• 练习说明
根据下面的引文,联邦的自由可以防止哪两种情况?

• 引文
------

联邦的自由要求人们结成伙伴关系(partnership)。联邦的自由意味着任何单边强加的规则和义务的做法都违背宪约精神,不具备充分的合法性。真正的联邦自由要求人们以伙伴关系结成宪约、获得自由,这种关系完全不同于君臣关系或上下关系结成的政治秩序。联邦的自由可以防止无政府的灾难和个人自由的泛滥。

(刘军宁:《联邦主义――自由主义的大国方案》)

87.公共空间。市民社会

从理论上谈理论“建设”,与其建设“国家”,不如建设“社会”,与其设计方案然后教导统治者,不如发出民间的呐喊鼓励人们自我保护和为自己争取权利。希望永远寄托在民间与社会,有没有希望也寄托在民间与社会。哈维尔说:“我向来都是对‘下面’所发生的一切更感兴趣,对寄于‘下面’的期望,对那里所能赢得的和所能保护的更感兴趣。”(陈愚:《读哈维尔自传》)

------

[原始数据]
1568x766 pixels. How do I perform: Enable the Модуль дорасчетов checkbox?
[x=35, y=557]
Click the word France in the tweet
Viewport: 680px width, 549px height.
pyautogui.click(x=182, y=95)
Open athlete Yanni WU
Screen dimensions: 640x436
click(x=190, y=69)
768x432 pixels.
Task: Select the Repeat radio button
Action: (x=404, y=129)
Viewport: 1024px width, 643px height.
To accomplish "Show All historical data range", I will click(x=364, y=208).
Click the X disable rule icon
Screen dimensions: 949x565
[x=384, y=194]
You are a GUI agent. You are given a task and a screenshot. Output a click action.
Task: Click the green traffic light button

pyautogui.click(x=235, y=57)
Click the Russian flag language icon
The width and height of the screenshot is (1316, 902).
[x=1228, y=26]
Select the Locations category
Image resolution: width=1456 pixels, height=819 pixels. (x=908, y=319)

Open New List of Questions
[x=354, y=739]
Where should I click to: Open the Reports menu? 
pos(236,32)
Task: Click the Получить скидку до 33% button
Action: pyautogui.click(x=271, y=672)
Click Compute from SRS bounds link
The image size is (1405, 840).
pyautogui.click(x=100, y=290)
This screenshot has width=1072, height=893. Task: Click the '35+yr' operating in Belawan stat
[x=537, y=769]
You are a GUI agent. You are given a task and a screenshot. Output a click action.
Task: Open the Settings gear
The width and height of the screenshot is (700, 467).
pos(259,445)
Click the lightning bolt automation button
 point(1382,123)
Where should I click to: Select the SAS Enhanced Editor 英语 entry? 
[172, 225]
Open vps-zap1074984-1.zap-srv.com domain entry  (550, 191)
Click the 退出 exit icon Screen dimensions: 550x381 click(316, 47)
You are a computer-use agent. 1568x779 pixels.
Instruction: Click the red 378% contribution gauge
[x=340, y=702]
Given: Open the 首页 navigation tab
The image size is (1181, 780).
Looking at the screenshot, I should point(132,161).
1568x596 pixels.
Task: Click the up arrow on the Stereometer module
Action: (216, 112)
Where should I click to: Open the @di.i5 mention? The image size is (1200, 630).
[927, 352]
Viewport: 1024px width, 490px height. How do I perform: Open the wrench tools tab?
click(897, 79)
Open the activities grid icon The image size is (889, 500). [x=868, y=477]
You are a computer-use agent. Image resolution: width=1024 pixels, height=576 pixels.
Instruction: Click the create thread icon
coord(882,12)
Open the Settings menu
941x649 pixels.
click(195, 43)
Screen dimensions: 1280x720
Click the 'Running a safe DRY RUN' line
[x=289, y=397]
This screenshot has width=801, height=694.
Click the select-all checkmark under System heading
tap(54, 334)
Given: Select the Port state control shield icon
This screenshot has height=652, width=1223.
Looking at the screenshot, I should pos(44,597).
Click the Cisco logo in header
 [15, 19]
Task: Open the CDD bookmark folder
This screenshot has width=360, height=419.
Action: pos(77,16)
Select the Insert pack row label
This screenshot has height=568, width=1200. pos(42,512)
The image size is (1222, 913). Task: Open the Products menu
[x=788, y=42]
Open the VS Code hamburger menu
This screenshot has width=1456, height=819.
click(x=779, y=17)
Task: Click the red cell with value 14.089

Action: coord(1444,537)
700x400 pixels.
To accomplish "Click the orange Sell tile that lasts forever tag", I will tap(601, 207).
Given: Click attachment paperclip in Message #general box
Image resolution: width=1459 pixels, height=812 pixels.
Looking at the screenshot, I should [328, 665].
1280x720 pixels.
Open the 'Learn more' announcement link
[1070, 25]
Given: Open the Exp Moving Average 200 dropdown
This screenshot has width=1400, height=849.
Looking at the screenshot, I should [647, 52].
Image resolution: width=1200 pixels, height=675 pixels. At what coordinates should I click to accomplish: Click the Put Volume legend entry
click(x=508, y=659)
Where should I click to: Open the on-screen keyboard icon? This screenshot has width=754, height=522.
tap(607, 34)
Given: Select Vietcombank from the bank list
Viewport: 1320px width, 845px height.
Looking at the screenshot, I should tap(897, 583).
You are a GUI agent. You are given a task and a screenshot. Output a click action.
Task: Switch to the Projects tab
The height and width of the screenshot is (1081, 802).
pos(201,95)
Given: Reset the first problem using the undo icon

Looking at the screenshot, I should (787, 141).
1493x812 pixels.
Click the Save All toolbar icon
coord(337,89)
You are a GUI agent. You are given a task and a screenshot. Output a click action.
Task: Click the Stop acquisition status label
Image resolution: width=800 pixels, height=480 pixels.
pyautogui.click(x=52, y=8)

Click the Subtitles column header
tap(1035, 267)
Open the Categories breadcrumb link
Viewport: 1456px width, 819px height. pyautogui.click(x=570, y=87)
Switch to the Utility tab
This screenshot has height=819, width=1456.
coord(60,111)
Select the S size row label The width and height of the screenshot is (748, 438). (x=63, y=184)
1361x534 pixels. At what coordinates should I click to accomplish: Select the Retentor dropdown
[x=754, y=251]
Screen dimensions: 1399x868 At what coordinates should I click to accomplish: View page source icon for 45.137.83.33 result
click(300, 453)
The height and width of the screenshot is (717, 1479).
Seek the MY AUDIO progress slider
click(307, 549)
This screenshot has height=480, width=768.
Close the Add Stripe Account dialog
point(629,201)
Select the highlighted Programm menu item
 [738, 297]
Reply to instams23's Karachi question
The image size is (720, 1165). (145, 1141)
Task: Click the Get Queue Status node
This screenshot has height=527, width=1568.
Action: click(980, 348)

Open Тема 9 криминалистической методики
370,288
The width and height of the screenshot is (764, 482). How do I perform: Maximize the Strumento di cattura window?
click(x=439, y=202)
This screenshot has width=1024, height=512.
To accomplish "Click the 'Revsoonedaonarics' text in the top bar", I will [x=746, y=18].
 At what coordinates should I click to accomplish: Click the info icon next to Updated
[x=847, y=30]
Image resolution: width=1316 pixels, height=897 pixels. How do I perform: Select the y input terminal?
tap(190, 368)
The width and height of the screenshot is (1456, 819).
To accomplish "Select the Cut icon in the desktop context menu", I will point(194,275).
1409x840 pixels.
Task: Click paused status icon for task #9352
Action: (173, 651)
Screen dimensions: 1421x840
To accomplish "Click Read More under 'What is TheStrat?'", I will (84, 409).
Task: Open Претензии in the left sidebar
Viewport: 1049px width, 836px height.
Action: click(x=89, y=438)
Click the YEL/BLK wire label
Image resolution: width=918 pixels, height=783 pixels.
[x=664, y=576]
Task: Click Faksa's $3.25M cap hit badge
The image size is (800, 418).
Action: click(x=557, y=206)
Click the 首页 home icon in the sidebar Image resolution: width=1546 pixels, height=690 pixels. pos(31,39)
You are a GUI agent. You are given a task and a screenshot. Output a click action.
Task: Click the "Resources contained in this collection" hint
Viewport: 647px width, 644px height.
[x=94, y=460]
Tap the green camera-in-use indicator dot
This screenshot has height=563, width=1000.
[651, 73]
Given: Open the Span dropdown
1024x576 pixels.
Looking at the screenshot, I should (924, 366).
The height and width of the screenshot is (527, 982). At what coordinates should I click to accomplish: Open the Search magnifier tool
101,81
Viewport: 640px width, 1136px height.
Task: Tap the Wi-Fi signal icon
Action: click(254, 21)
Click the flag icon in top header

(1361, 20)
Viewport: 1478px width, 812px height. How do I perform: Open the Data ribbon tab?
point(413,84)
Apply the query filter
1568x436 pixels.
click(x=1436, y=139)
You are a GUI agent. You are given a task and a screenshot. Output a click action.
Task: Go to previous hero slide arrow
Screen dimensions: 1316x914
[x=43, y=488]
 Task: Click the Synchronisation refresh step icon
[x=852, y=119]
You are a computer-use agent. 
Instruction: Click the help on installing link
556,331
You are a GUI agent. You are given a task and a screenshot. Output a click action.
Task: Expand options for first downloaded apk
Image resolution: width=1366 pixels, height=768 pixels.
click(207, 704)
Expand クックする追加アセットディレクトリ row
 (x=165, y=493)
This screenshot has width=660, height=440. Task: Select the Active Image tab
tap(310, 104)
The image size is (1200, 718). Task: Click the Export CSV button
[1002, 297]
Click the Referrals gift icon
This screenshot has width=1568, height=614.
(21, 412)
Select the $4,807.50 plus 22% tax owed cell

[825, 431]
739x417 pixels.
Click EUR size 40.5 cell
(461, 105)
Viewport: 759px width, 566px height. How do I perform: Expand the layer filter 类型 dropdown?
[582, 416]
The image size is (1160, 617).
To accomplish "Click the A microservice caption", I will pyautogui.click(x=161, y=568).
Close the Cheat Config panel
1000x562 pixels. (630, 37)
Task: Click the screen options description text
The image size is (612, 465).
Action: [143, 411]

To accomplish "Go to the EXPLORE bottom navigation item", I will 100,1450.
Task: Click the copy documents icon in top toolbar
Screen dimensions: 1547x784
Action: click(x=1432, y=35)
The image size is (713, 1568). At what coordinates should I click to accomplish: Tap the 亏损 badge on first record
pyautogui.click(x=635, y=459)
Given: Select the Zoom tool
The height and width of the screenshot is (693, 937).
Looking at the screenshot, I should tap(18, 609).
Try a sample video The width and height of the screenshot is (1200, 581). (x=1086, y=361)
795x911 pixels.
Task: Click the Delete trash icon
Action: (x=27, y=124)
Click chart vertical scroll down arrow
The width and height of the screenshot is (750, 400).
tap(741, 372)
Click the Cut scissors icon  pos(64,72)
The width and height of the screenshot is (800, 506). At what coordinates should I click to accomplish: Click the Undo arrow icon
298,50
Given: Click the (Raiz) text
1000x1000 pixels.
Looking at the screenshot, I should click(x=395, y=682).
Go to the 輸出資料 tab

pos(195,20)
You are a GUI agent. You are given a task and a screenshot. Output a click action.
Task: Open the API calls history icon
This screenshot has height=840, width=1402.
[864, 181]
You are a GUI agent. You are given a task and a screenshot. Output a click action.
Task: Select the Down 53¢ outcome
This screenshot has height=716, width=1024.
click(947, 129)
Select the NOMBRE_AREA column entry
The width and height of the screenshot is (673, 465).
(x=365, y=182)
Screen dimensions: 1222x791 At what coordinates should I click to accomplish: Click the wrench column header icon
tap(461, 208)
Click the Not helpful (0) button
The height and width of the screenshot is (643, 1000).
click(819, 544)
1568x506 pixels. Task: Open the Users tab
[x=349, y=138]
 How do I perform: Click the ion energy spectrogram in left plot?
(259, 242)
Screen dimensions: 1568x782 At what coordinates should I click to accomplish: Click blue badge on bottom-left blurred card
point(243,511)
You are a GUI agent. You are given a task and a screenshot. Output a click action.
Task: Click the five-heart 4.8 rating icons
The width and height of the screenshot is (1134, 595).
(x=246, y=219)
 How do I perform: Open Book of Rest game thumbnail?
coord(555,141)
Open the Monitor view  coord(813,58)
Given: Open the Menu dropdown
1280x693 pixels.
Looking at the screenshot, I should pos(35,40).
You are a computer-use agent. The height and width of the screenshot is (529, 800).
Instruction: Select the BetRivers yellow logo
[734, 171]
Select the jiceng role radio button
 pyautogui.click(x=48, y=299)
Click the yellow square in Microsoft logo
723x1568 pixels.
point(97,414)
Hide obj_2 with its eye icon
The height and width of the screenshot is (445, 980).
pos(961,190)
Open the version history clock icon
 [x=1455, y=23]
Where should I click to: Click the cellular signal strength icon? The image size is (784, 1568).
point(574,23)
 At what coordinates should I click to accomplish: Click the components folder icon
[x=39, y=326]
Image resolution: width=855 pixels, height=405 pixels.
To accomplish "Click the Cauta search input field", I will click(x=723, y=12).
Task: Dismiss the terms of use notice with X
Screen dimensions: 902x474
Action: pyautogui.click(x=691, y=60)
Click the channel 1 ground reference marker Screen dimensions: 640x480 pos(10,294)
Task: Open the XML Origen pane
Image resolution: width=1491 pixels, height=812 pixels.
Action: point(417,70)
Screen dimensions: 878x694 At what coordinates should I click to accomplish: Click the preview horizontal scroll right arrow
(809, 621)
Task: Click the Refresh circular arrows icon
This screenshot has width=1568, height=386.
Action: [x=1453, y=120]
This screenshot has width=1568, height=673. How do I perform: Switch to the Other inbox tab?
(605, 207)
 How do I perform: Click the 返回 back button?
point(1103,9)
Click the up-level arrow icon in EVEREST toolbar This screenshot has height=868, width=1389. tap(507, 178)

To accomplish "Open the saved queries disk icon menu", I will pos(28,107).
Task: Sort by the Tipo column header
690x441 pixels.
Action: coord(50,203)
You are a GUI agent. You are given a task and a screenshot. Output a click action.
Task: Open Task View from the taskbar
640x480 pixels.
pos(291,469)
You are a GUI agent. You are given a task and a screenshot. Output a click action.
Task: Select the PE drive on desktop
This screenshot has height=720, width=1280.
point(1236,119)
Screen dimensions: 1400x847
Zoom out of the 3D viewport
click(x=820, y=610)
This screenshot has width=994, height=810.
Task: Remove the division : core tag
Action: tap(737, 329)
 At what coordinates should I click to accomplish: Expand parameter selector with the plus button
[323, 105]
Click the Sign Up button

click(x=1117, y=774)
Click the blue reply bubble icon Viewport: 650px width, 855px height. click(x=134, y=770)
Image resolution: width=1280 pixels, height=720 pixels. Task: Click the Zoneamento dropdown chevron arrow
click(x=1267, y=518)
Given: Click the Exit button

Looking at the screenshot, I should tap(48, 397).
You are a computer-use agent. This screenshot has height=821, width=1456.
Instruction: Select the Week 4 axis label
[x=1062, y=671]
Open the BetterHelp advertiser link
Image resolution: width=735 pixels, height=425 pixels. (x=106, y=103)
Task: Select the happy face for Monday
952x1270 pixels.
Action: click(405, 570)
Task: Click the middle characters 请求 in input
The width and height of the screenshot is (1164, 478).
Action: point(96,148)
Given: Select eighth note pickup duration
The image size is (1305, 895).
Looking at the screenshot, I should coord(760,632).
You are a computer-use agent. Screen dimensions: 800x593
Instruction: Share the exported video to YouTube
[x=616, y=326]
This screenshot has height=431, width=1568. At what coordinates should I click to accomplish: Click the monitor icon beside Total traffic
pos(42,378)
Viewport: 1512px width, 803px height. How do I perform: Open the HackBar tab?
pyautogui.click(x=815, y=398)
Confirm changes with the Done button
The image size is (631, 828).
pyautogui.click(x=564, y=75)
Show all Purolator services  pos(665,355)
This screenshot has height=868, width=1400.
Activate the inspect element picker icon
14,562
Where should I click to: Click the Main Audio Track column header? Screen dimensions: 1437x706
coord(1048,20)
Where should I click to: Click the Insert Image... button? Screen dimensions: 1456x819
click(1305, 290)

------

• 答案如下
无政府的灾难和个人自由的泛滥。